Abertausende Flugzeuge bleiben am Boden, Airlines kämpfen ums Überleben: Das Coronavirus trifft die Luftfahrtbranche besonders hart. Doch es führt auch dazu, dass Flüge durchgeführt werden, die unter normalen Bedingungen nicht stattfinden würden.

Am 16. März landete am Pariser Charles de Gaulle Airport sogar ein echter Rekordflug. Die französisch-polynesische Fluggesellschaft Air Tahiti Nui flog nonstop von der Hauptstadt Papeete ins knapp 16.000 Kilometer entfernte Paris. Grund für diesen Flug: Die USA hatten kurz zuvor ein Einreiseverbot für europäische Passagiere erlassen. 

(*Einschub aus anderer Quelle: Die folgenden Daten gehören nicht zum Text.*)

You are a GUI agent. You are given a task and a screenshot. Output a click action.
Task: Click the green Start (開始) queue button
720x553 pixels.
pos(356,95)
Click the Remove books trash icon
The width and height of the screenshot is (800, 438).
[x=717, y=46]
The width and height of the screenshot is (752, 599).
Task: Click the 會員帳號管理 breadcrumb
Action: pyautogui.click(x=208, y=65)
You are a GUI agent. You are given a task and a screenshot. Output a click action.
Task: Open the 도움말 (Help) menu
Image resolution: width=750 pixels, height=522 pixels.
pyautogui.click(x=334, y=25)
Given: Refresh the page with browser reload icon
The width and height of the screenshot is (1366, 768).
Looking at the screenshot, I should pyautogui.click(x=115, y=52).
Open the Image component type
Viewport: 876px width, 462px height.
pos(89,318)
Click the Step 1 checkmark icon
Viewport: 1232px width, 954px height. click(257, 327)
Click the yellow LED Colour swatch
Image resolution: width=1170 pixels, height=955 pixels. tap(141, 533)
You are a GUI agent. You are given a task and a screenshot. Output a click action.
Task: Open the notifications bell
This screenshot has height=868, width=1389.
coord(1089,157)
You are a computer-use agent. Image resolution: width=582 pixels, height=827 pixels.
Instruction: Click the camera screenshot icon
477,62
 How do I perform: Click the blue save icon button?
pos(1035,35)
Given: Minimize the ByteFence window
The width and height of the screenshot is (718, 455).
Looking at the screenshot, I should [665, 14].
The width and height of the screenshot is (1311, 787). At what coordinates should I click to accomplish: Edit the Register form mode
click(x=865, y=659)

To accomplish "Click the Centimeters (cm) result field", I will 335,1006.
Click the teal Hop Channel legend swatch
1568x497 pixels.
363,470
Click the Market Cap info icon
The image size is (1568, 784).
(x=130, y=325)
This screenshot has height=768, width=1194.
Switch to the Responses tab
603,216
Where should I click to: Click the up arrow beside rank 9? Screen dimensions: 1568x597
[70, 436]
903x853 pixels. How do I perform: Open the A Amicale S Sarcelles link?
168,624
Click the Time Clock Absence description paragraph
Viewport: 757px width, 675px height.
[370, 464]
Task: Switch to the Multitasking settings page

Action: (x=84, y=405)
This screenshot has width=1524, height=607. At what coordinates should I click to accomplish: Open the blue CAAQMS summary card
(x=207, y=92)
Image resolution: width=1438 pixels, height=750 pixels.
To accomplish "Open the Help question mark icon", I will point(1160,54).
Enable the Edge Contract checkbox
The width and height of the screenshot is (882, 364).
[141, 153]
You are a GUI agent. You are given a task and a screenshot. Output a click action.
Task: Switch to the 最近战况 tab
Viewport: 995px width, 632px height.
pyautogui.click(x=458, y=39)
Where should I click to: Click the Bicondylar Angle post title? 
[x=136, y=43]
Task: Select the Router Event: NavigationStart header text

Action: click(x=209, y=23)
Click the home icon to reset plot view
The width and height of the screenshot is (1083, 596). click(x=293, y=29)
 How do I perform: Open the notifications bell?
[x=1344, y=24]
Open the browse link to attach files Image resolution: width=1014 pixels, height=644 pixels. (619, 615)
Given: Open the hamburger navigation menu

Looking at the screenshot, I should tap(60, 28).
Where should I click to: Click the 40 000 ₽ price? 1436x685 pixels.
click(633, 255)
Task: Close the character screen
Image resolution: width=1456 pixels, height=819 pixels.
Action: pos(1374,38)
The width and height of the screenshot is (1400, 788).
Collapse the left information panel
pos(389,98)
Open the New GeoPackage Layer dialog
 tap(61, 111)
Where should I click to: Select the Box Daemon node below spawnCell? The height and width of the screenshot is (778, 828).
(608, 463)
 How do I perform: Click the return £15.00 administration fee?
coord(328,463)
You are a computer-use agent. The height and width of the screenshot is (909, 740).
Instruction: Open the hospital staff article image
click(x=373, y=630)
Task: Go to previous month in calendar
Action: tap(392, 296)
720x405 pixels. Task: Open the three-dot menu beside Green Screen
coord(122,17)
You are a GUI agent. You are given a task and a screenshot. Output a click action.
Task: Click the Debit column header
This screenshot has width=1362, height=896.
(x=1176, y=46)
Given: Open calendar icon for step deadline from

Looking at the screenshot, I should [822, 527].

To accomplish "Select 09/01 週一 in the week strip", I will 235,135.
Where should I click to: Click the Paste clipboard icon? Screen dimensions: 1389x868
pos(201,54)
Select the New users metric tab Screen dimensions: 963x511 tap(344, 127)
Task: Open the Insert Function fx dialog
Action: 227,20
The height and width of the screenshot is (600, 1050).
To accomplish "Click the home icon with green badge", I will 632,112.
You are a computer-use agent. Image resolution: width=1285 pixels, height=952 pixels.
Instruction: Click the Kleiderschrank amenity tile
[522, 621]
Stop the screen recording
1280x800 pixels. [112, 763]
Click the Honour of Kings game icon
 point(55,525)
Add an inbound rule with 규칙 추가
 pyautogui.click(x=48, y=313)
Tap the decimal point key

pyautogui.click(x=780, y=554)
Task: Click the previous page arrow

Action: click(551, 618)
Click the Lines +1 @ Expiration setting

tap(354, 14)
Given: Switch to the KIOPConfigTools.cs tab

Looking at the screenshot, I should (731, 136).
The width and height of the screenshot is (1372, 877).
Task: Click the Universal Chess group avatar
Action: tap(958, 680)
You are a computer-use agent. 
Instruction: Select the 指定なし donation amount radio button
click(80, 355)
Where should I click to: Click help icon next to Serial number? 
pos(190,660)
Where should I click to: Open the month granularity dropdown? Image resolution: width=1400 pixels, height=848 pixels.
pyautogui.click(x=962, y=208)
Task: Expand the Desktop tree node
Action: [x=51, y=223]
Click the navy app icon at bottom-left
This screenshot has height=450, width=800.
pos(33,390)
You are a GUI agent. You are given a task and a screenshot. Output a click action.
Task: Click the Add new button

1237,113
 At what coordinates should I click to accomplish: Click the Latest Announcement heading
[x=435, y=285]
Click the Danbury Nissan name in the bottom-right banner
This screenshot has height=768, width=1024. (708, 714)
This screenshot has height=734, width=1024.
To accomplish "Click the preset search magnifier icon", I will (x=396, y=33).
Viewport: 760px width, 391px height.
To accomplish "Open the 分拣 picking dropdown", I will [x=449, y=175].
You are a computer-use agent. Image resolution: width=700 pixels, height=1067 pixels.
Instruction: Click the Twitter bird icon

Erster Direktflug zwischen Honolulu und Frankfurt seit 9 Jahren

Aufgrund der Corona-Pandemie mussten auch Passagiere von Kreuzfahrtschiffen eine frühzeitige Rückreise antreten. Dieses Schicksal erwischte auch die Gäste der Norwegian Cruise Line. Reisende auf der „Norwegian Jewel“ saßen im Pazifik fest und wurden schließlich über Honolulu, Hawaii nach Frankfurt geflogen.

Für eine Strecke von knapp 12.000 Kilometern brauchten sie dank günstiger Windverhältnisse „nur“ 14 Stunden und 45 Minuten. Wie die „FAZ“ berichtet, gab es einen Direktflug zwischen Hawaii und Deutschland zuletzt vor neun Jahren.

Lufthansa fliegt nach Neuseeland

Um gestrandete Deutsche aus Neuseeland zurück nach Deutschland zu holen, flog die größte deutsche Airline mit einem Zwischenstopp in Tokio ans andere Ende der Welt. Allerdings wurden die Rückholaktionen in Neuseeland erst einmal ausgesetzt. Die neuseeländische Regierung hatte diese Flüge wegen strenger Corona-Sicherheitsmaßnahmen untersagt. Nach tagelangem Warten lief die Aktion dann am Freitag an.

Auch Frachtflugzeuge von der Corona-Krise betroffen

Nicht nur für die zivile Luftfahrt hat die globale Corona-Pandemie Folgen, auch auf die kommerzielle Luftfracht wirkt sich die veränderte Situation aus. Um dringend gebrauchte Güter zu transportieren, griff zum Beispiel die österreichische Gesellschaft Austrian Airlines auf eine ungewöhnliche Methode zurück. 

Da der Frachtraum im Rumpf des Flugzeugs nicht ausreichte, überdeckten sie ganz einfach die Sitzreihen mit Folie und transportierten einen Teil der Fracht in der Kabine.